Chauncey Devega mercilessly dissects Mitt the Flip’s Southern Strategy Dixie dog whistles.
Mitt Romney’s mouth piece adviser’s suggestion that President Obama is incapable of understanding the “special” Anglo-American relationship because he is not of the “right” “racial stock” is prefaced upon a narrow understanding of who is an American and who is not. Among the general public, it is assumed that to be American is to be white. This is a repeated finding from public opinion surveys and other research.
By proxy, these racially driven attacks on Barack Obama are really an assault on Black Americans. We are positioned in the White Conservative political imagination as perennial outsiders and second class citizens. As the late Joel Olson smartly observed, in the American political tradition, and in a country founded as a herrenvolk society, to be black means to be an “anti-citizen.”
He’s quite right, you know.
I’m a Southern boy. I know how to decode the damned code.
We recently came into possession of a DVD of Disney’s Song of the South.

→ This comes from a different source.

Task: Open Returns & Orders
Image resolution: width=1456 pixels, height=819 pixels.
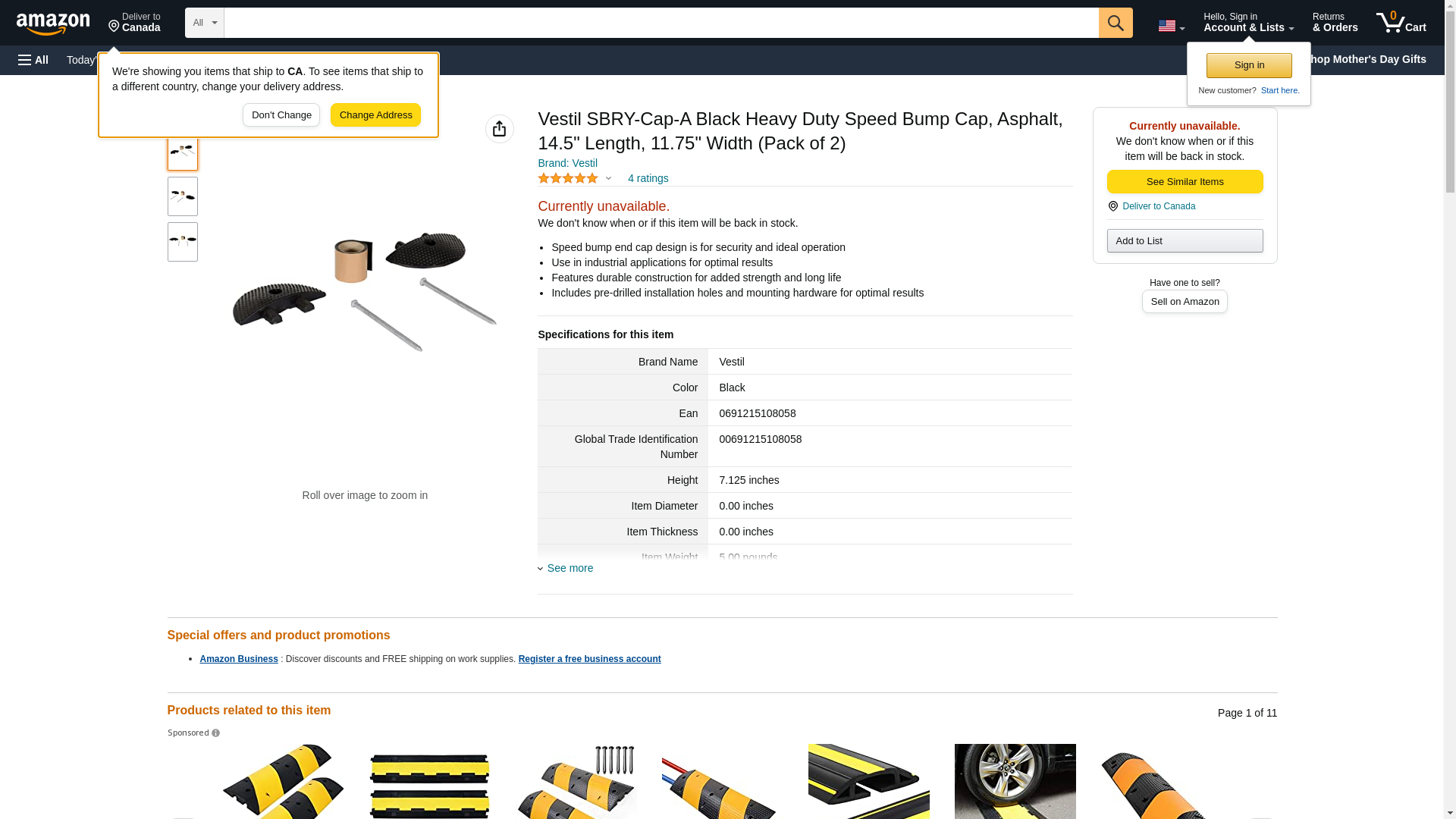Action: coord(1335,23)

Until then, all I had seen of the movie were the animated bits about Br’er Rabbit that used air on Walt Disney’s television show when I was a young ‘un.
The casual implicit racism, which was quite mainstream when the movie was filmed less than a long lifetime ago, made my skin crawl.
That is the America of the Southern Strategy and the Republican Party.
I doubt that I could watch the movie again, however amusing the animated bits might be (and even the portrayals of the animals in those fables was infused with racist imagery).